Traditionally, a Jewish woman served as a wife and a mother. Her role was clearly defined as the home caretaker, akeret habayit. The position of women in Jewish society has, however, changed with time. Women have been increasingly in involved in religious life by voluntarily assuming the commandments an aspect that was traditionally exempted. In the modern times, the spiritual role of Israeli Jewish women considerably transforms with more and more women gaining equality with their male counterparts in synagogue worship, a prayer quorum, allowing women to lead synagogue worship services, and some have been ordinated as Rabbis.
In 1935, the first Israeli woman (Regina Jonas) was ordinated to become a rabbi at Germany. Since then, many ordination reforms have taken place, especially in the United States (1970, 1974 and 984) and the Britain (Rayner, 1997). After several hundred Israeli Jewish women had taken the position of Rabbi, the prayer book, the liturgy was revised to include gender sensitive language and references to the biblical matriarchs as well as patriarchs. As a result, various feminist biblical commentaries have been written and published. More so, numerous rituals related to the feminists have been organized to appreciate the new role of Israeli Jewish women on religion in the modern times. Some of the rituals that have been included in womens lives include birth of a baby ceremony, baby naming ceremony, feminist Passover liturgies, and the prayers for the weaning of the baby.
In the modern times, Israeli women have been empowered to lead Fellowship services in the synagogue. In the 21st century, Israeli Jewish women have achieved a significant role in their religion. They have gained a chance to worship services in the synagogue and read rabbinic texts that were traditionally reserved for men (Rayner, 1997).

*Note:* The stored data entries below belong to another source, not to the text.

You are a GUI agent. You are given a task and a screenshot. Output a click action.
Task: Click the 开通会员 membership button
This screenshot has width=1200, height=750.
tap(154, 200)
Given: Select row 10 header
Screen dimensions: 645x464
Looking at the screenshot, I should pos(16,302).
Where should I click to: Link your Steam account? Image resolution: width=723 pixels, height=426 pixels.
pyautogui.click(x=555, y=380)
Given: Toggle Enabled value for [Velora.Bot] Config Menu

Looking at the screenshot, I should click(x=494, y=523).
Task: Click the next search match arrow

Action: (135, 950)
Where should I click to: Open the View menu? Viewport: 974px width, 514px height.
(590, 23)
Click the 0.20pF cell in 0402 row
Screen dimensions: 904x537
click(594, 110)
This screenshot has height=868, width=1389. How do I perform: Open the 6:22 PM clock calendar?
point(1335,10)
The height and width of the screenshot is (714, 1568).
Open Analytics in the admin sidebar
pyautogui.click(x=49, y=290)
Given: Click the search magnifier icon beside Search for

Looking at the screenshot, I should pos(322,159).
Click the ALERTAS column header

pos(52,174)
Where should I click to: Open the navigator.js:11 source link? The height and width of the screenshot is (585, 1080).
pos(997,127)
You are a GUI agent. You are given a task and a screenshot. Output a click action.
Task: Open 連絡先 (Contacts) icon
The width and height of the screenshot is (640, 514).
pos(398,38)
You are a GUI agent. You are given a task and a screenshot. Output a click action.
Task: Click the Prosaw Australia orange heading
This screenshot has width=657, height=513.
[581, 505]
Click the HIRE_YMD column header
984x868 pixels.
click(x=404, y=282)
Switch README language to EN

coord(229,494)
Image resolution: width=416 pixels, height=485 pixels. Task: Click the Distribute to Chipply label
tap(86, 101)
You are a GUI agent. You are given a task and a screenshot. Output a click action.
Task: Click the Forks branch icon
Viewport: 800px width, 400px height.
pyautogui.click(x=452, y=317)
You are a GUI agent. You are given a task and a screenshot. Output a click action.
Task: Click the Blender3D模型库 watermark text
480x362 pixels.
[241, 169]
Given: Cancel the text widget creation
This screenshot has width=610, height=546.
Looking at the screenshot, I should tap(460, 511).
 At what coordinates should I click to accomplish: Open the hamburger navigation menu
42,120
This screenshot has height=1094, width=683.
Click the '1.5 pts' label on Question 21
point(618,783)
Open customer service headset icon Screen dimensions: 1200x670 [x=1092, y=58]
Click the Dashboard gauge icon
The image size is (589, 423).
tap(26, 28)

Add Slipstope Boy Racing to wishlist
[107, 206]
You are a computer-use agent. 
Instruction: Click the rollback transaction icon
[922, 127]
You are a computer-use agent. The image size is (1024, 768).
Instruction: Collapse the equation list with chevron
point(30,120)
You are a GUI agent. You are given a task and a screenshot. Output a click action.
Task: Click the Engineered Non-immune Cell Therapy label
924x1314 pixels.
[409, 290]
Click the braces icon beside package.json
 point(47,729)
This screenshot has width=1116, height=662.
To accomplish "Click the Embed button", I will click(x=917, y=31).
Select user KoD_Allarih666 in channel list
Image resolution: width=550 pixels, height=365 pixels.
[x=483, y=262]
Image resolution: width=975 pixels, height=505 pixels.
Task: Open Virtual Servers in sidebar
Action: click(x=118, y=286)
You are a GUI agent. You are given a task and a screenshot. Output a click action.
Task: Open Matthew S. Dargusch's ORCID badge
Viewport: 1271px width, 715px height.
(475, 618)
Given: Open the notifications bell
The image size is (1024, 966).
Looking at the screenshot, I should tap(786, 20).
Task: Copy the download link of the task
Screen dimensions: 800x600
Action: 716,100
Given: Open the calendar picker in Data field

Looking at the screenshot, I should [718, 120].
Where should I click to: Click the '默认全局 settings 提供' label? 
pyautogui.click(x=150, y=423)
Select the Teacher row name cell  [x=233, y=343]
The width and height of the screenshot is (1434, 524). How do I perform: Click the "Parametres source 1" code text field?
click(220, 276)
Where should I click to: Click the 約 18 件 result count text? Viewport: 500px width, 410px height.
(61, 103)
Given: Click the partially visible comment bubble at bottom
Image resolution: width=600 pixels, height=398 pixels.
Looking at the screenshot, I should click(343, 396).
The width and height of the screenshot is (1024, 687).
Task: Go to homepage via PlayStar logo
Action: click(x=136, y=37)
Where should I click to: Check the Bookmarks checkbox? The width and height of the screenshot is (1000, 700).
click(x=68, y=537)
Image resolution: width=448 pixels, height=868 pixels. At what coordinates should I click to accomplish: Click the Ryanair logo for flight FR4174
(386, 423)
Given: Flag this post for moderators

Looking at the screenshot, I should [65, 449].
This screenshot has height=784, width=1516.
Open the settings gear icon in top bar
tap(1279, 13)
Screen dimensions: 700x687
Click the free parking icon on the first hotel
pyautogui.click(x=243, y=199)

In effect to that, the Orthodoxy women have initiated women only institutions that are intended to enlighten more Israeli Jewish women. The orthodoxy has also permitted the females to deliver sermons, read Torah under certain circumstances and even leading the synagogue services.
Traditionally, women and the slaves were excluded from the prayer quorum of the people who were supposed to practice the sanctification to God. Many Jewish leaders have excluded the women, despite the redactor of an influential legal text called Karo arguing that the practice lacks compelling evidence from the Bible. The biblical proposition is such that the public is composed of both men and women, and some interpreters exclude women by reading the obligation that was required for the participation of the definitive commandment of Jewish peoplehood which was communal sanctification.
The interpretation has not been made appropriately as the Torah commands that the people should sanctify themselves for the divine with the utterance of holiness, and there is no specificity mentioned (Israel-Cohen, 2012). People are asked to consecrate themselves before presenting themselves to the synagogues, and if the circumstances prevent them from doing so, then they were asked to pray whenever they would be. The specification that the quorum should only consist the Jewish adult male is relatively late, and it diverts from the earlier sources. Most of the biblical sites refer to the congregation as the children of Israel comprising of men, women and children.
It was until the 1760s that the women were allowed to enter the synagogues. Gender segregation in the Jewish worship dated back in years to the Temple times when the women were not authorized to access it. The degree of the women segregation was too much such that they were not able to see how the services were conducted (Haberman, 2012). The synagogue became the central focus for the Jewish women to struggle for equality. In the synagogues, women were not obliged to carry out certain commandment as their observant would not be put into much consideration for the group purposes.
The women were supposed to conduct their prayers silently while standing, and they were not expected to conduct the full prayer service that a man prayed. The womans prayers could not count in the minyan which was the prayer that involved ten people who recited the prayer. If a woman participated in the prayers in that group, her prayers were not considered as well as if she was to read from the Torah (Haberman, 2012). Since the women were not obliged to perform commandments as the men were playing, they were considered as less privileged. The separation on the participation in the synagogue life does not indicate that the women are entirely excluded at the Jewish religious life since all the religion does not only happen in the synagogues.
The role of women in Judaism has been misunderstood by many interpreters and thought that the women are treated lowly as others. It can be, however, seen that most of the influential women who are there since the 20th century are the Jewish women and also the respect accorded to the Jewish women in the traditional practices, was part of their ethnic culture.
Haberman, B. D. (2012). Israeli Feminism Liberating Judaism: Blood and Ink. Lanham: Lexington Books.
Israel-Cohen, Y. (2012). Between feminism and Orthodox Judaism: Resistance, identity, and religious change in Israel. Leiden: Brill.
Rayner, J. D. (1997). An understanding of Judaism. Providence [u.a.: Berghahn Books.